#### [What you have to do]
Output all of the data below exactly as given.

#### [Source data]
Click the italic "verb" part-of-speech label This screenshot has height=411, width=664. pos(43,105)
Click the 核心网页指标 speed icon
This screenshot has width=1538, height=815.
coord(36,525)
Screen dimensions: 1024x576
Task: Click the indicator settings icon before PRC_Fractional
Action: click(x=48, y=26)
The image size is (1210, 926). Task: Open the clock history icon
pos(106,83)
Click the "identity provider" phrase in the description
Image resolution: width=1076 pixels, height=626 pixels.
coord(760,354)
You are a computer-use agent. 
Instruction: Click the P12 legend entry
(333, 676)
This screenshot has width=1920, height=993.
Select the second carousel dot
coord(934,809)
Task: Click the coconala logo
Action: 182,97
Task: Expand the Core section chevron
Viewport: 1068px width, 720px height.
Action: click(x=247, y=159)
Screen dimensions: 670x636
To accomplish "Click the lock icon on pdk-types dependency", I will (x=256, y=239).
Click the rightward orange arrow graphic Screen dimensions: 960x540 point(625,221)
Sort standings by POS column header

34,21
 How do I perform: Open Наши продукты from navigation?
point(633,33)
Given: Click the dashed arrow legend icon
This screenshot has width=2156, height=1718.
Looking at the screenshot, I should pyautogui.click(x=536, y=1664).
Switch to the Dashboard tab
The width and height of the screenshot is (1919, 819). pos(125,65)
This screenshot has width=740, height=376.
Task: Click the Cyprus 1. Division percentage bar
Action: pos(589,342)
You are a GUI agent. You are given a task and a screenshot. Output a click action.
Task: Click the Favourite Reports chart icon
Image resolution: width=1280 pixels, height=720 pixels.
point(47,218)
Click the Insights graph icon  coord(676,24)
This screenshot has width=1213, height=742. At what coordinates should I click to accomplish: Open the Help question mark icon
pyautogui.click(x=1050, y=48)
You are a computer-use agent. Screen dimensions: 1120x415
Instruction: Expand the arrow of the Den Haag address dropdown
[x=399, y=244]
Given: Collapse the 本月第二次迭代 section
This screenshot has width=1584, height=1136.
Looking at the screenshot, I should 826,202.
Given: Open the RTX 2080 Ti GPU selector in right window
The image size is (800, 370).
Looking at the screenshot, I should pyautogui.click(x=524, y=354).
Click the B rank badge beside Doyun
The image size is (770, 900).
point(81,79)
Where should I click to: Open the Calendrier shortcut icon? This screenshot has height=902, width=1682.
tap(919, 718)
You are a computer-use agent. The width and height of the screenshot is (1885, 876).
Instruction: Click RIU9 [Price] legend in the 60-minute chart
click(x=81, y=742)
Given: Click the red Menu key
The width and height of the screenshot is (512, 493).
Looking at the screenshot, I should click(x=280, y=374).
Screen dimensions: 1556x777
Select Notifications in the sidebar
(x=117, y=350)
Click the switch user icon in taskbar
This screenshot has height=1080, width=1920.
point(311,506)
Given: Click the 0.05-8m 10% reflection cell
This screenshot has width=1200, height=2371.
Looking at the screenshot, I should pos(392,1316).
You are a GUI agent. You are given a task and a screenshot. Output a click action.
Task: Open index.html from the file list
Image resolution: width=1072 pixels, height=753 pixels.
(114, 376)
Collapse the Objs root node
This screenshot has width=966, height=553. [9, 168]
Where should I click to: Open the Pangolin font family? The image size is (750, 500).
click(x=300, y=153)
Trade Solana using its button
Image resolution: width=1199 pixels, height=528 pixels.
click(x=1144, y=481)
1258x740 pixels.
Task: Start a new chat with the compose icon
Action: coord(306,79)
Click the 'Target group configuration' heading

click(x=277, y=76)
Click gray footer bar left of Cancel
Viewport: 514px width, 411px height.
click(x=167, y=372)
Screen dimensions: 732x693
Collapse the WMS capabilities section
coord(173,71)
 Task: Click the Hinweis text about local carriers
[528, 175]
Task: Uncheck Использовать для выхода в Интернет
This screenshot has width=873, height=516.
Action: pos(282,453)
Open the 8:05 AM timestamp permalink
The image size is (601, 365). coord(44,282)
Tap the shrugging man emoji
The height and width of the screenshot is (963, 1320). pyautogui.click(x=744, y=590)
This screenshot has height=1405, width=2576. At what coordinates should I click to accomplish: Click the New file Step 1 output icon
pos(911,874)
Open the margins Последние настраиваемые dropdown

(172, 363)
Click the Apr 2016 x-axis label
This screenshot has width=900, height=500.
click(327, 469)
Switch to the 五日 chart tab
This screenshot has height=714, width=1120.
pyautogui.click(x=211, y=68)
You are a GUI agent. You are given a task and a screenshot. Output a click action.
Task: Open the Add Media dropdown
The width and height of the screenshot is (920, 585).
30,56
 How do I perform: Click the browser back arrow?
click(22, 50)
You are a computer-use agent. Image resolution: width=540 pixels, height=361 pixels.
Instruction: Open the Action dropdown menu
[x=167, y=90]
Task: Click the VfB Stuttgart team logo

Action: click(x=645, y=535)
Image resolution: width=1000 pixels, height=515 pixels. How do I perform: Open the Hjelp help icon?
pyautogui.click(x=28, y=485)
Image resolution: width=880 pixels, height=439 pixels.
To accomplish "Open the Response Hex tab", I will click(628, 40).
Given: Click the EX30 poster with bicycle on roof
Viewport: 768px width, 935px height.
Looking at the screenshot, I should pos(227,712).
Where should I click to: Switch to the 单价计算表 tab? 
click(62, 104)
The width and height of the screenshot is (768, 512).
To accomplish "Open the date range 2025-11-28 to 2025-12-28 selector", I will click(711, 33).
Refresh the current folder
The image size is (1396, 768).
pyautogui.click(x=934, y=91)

#### [Response to the task]
Click the italic "verb" part-of-speech label This screenshot has height=411, width=664. pos(43,105)
Click the 核心网页指标 speed icon
This screenshot has width=1538, height=815.
coord(36,525)
Screen dimensions: 1024x576
Task: Click the indicator settings icon before PRC_Fractional
Action: click(x=48, y=26)
The image size is (1210, 926). Task: Open the clock history icon
pos(106,83)
Click the "identity provider" phrase in the description
Image resolution: width=1076 pixels, height=626 pixels.
coord(760,354)
You are a computer-use agent. 
Instruction: Click the P12 legend entry
(333, 676)
This screenshot has width=1920, height=993.
Select the second carousel dot
coord(934,809)
Task: Click the coconala logo
Action: 182,97
Task: Expand the Core section chevron
Viewport: 1068px width, 720px height.
Action: click(x=247, y=159)
Screen dimensions: 670x636
To accomplish "Click the lock icon on pdk-types dependency", I will (x=256, y=239).
Click the rightward orange arrow graphic Screen dimensions: 960x540 point(625,221)
Sort standings by POS column header

34,21
 How do I perform: Open Наши продукты from navigation?
point(633,33)
Given: Click the dashed arrow legend icon
This screenshot has width=2156, height=1718.
Looking at the screenshot, I should pyautogui.click(x=536, y=1664).
Switch to the Dashboard tab
The width and height of the screenshot is (1919, 819). pos(125,65)
This screenshot has width=740, height=376.
Task: Click the Cyprus 1. Division percentage bar
Action: pos(589,342)
You are a GUI agent. You are given a task and a screenshot. Output a click action.
Task: Click the Favourite Reports chart icon
Image resolution: width=1280 pixels, height=720 pixels.
point(47,218)
Click the Insights graph icon  coord(676,24)
This screenshot has width=1213, height=742. At what coordinates should I click to accomplish: Open the Help question mark icon
pyautogui.click(x=1050, y=48)
You are a computer-use agent. Screen dimensions: 1120x415
Instruction: Expand the arrow of the Den Haag address dropdown
[x=399, y=244]
Given: Collapse the 本月第二次迭代 section
This screenshot has width=1584, height=1136.
Looking at the screenshot, I should 826,202.
Given: Open the RTX 2080 Ti GPU selector in right window
The image size is (800, 370).
Looking at the screenshot, I should pyautogui.click(x=524, y=354).
Click the B rank badge beside Doyun
The image size is (770, 900).
point(81,79)
Where should I click to: Open the Calendrier shortcut icon? This screenshot has height=902, width=1682.
tap(919, 718)
You are a computer-use agent. The width and height of the screenshot is (1885, 876).
Instruction: Click RIU9 [Price] legend in the 60-minute chart
click(x=81, y=742)
Given: Click the red Menu key
The width and height of the screenshot is (512, 493).
Looking at the screenshot, I should click(x=280, y=374).
Screen dimensions: 1556x777
Select Notifications in the sidebar
(x=117, y=350)
Click the switch user icon in taskbar
This screenshot has height=1080, width=1920.
point(311,506)
Given: Click the 0.05-8m 10% reflection cell
This screenshot has width=1200, height=2371.
Looking at the screenshot, I should pos(392,1316).
You are a GUI agent. You are given a task and a screenshot. Output a click action.
Task: Open index.html from the file list
Image resolution: width=1072 pixels, height=753 pixels.
(114, 376)
Collapse the Objs root node
This screenshot has width=966, height=553. [9, 168]
Where should I click to: Open the Pangolin font family? The image size is (750, 500).
click(x=300, y=153)
Trade Solana using its button
Image resolution: width=1199 pixels, height=528 pixels.
click(x=1144, y=481)
1258x740 pixels.
Task: Start a new chat with the compose icon
Action: coord(306,79)
Click the 'Target group configuration' heading

click(x=277, y=76)
Click gray footer bar left of Cancel
Viewport: 514px width, 411px height.
click(x=167, y=372)
Screen dimensions: 732x693
Collapse the WMS capabilities section
coord(173,71)
 Task: Click the Hinweis text about local carriers
[528, 175]
Task: Uncheck Использовать для выхода в Интернет
This screenshot has width=873, height=516.
Action: pos(282,453)
Open the 8:05 AM timestamp permalink
The image size is (601, 365). coord(44,282)
Tap the shrugging man emoji
The height and width of the screenshot is (963, 1320). pyautogui.click(x=744, y=590)
This screenshot has height=1405, width=2576. At what coordinates should I click to accomplish: Click the New file Step 1 output icon
pos(911,874)
Open the margins Последние настраиваемые dropdown

(172, 363)
Click the Apr 2016 x-axis label
This screenshot has width=900, height=500.
click(327, 469)
Switch to the 五日 chart tab
This screenshot has height=714, width=1120.
pyautogui.click(x=211, y=68)
You are a GUI agent. You are given a task and a screenshot. Output a click action.
Task: Open the Add Media dropdown
The width and height of the screenshot is (920, 585).
30,56
 How do I perform: Click the browser back arrow?
click(22, 50)
You are a computer-use agent. Image resolution: width=540 pixels, height=361 pixels.
Instruction: Open the Action dropdown menu
[x=167, y=90]
Task: Click the VfB Stuttgart team logo

Action: click(x=645, y=535)
Image resolution: width=1000 pixels, height=515 pixels. How do I perform: Open the Hjelp help icon?
pyautogui.click(x=28, y=485)
Image resolution: width=880 pixels, height=439 pixels.
To accomplish "Open the Response Hex tab", I will click(628, 40).
Given: Click the EX30 poster with bicycle on roof
Viewport: 768px width, 935px height.
Looking at the screenshot, I should pos(227,712).
Where should I click to: Switch to the 单价计算表 tab? 
click(62, 104)
The width and height of the screenshot is (768, 512).
To accomplish "Open the date range 2025-11-28 to 2025-12-28 selector", I will click(711, 33).
Refresh the current folder
The image size is (1396, 768).
pyautogui.click(x=934, y=91)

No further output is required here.